An incredibly large number of people around the world – 1.8 million – in an average year are bitten by venomous snakes – and almost 100,000 of them die as a result. Snakebite is a neglected tropical disease affecting millions, and a major cause of death in the tropics – especially among farmers who meet up with snakes in their fields.
The World Health Organization has launched a strategic plan to reduce snakebites by 50% by 2030. An important basis for attaining this goal is expanding relevant scientific research. Previous studies focused on statistical correlates between snakebites and ecological, sociological or environmental factors, but the human and snake behavioral patterns that drive the time-and-space process had not yet been integrated into a single model.
Now, an international research group that included researchers from Tel Aviv University (TAU) has created an innovative simulation model for predicting snakebites based on an improved understanding of interactions between farmers and snakes in both time and space.
The researchers studied Sri Lanka, formerly known as Ceylon, an island country in South Asia located in the Indian Ocean, which is a world hotspot for snakebites with some 30,000 cases annually. The scientists developed a model for predicting snakebites based on the behavior patterns of both farmers and snakes.
The research focused on six types of snakes, some among the most venomous in the world (cobra, Russell’s viper, saw-scaled viper, hump-nosed viper, common krait and Ceylon krait), matching them with farmers who grow the three most common crops in the area: rice, tea and rubber. For example, the model predicts that the bites of Russell’s Viper peak in rice fields in February and August, while the Hump-Nosed Viper usually bites in rubber plantations in April and May.
The model could be used in different countries to predict changes in snakebite patterns resulting from climate change in the future. It can, said the team, become a valuable tool for snakebite prevention policies, saving numerous human lives. They published their study in PLoS (Public Library of Science) Neglected Tropical Diseases under the title “Integrating human behavior and snake ecology with agent-based models to predict snakebite in high-risk landscapes.”
They also determined that in the southeastern part of the studied region, the largest number of snakebites are inflicted by Russell’s viper, one of the world’s most dangerous snakes, while in other parts of this area snakebites of the less lethal hump-nosed viper are the most common.
The study was led by Dr. Takuya Iwamura (currently at Oregon State University) and Eyal Goldstein of TAU’s School of Zoology and Dr. Kris Murray of Imperial College London and that city’s School of Hygiene and Tropical Medicine. Other participants included researchers from the Liverpool School of Tropical Medicine, Lancaster University and the University of Kelaniya, Sri Lanka.

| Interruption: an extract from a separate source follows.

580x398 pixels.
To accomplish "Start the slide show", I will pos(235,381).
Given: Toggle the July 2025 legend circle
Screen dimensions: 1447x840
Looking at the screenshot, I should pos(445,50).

“We built a first-of-its-kind interdisciplinary model, which includes the behavior patterns of both sides – snakes and humans, identifying risk factors at various times and places and warning against them. For example, the model can differentiate between low-risk and high-risk areas, a difference that can be manifested in double the number of snakebites per 100,000 people,” explained Goldstein.
Murray added that “both snakes and people go about their business at different times of the day, in different seasons and in different types of habitats. The model captures all of this to predict encounters between people and snakes in areas where farmers are working. We then factor in the aggressiveness of different snake species to work out how likely an encounter is to result in a bite.”

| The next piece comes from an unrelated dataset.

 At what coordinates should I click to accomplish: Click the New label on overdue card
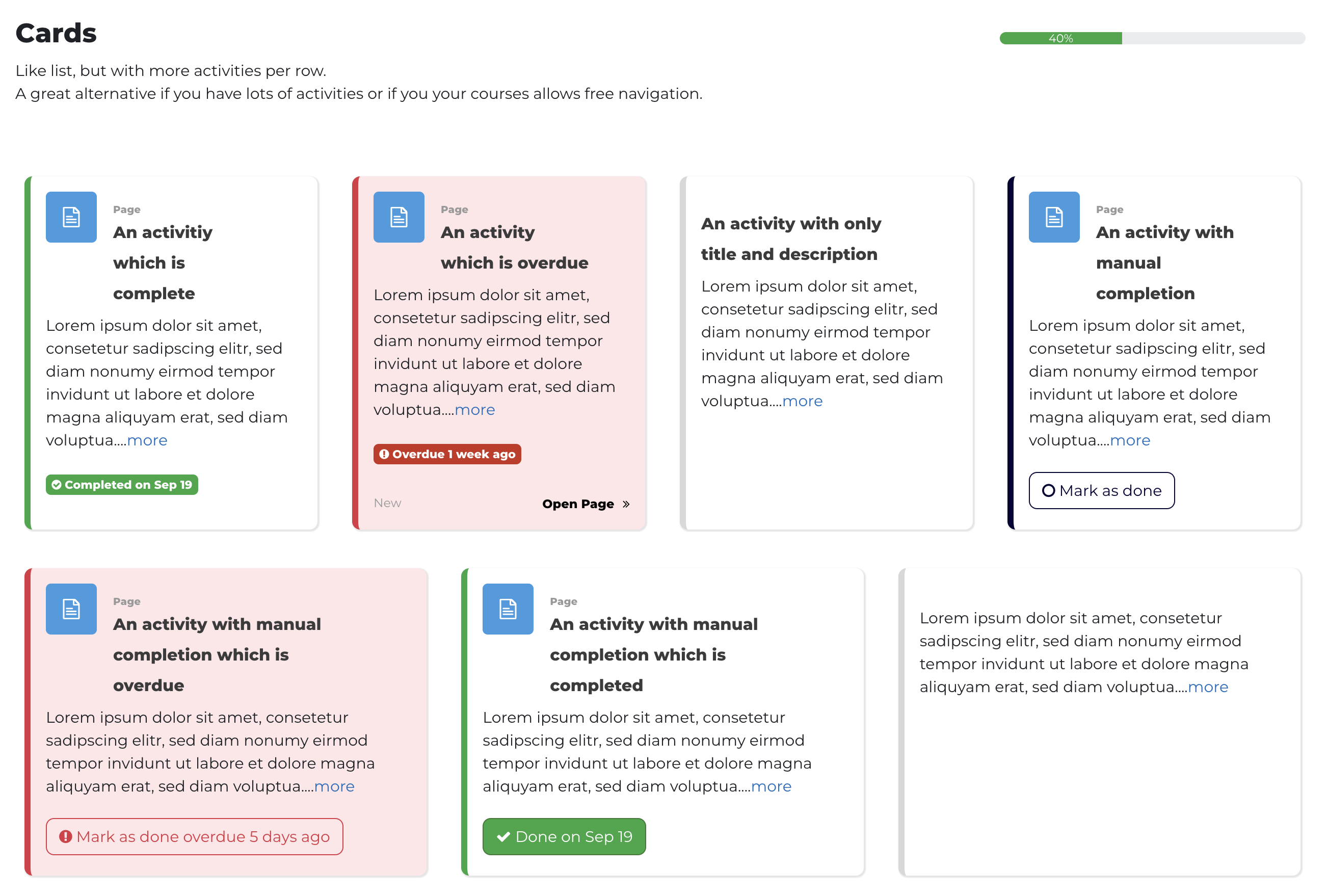click(x=387, y=503)
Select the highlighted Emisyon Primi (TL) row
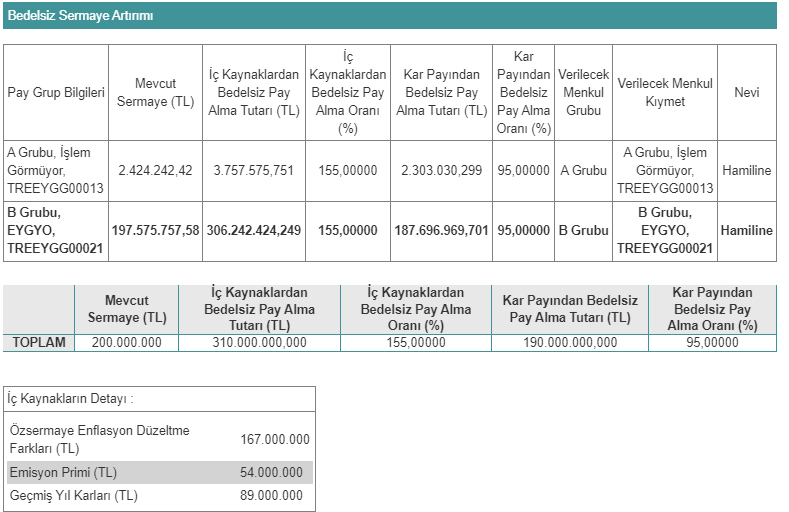This screenshot has height=512, width=789. [x=160, y=472]
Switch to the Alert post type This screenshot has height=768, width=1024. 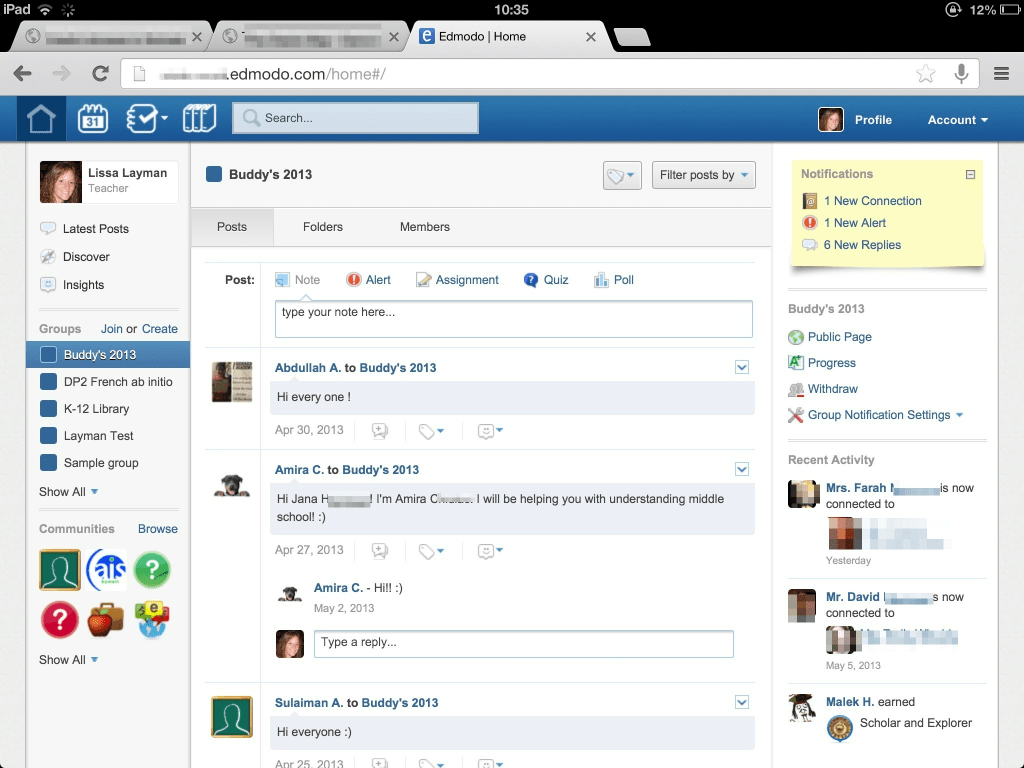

Iwamura noted that “our approach is to mathematically analyze interactions between snakes and humans, with an emphasis on the ecological perspective. This is a completely new approach to understanding the mechanism that causes snakebites. Unlike most studies, which have so far focused mainly on social and economic risk factors, we chose to focus on the ecological aspects – such as snakes’ movements and habitats, the impact of climate and rainfall, and the respective behaviors of farmers and snakes – as a key to predicting potential encounters.”
Verified against existing data in Sri Lanka, the model was proved very accurate in predicting snakebite patterns in different areas and different seasons, as well as the relative contribution of various types of snakes to the overall picture as seen in hospital data. Now the researchers intend to implement the model in places that don’t yet have accurate snakebite data.
They will use it also to predict future changes resulting from climate change – such as increased rainfall leading to greater snake activity, as well as changes in land use and habitats available to snakes.
“Our model can help focus the efforts of snakebite reduction policies and serve as a tool for warning, raising awareness and saving human lives,” Iwamura concluded. “Moreover, we regard this study as a first stage in a broader project; in the future, we intend to develop more complex models of encounters between humans and wildlife, to support both public health and nature preservation policies in the real world.”